Trombocytopenie: test en diagnose

Laboratoriumparameters van de eerste orde - verplichte laboratoriumtests.

  • Klein aantal bloedcellen
    • Trombocytopenie:
      • Leichtgradig (150.00–70.000 / μl)
      • Mittelgradig (70.000–20.000 / μl)
      • Ernstig (<20,000 / μl)
    • Bloedplaatjesmorfologie [immuun trombocytopenie (ITP): de weinige bloedplaatjes worden vaak vergroot; gigantische bloedplaatjes (dwz ≥ erytrocytdiameter): mogelijk ook Bernard-Soulier-syndroom (BSS): hierbij gaat het om een ​​slechtere binding van bloedplaatjes aan de beschadigde vasculaire endotheel].
  • Differentiële bloedbeeld
  • Ontstekingsparameters - CRP (C-reactief proteïne) of ESR (bezinkingssnelheid van erytrocyten).
  • Coagulatieparameters - PTT, Quick
  • Hemolyse-tekens - waarden zoals LDH ↑ (melk geven dehydrogenase), HBDH ↑ (hydroxybutyraat dehydrogenase), reticulocyten ​, haptoglobine ↓ en indirect bilirubine ↑ die hemolyse aangeven (oplossen van rood bloed cellen).
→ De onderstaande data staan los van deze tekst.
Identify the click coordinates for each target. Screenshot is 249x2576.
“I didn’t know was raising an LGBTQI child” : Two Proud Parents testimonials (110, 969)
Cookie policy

Laboratoriumparameters 2e orde - afhankelijk van de resultaten van de geschiedenis, fysiek onderzoek en verplichte laboratoriumparameters - voor differentiële diagnostische verduidelijking.

Opmerking: een verhoogde bloedingsneiging bestaat wanneer het aantal bloedplaatjes lager is dan 150,000 / μl. Spontaan huid bloeding kan optreden bij het aantal bloedplaatjes van 30-20,000 / μl en spontane bloeding bij niveaus lager dan 10,000 / μl.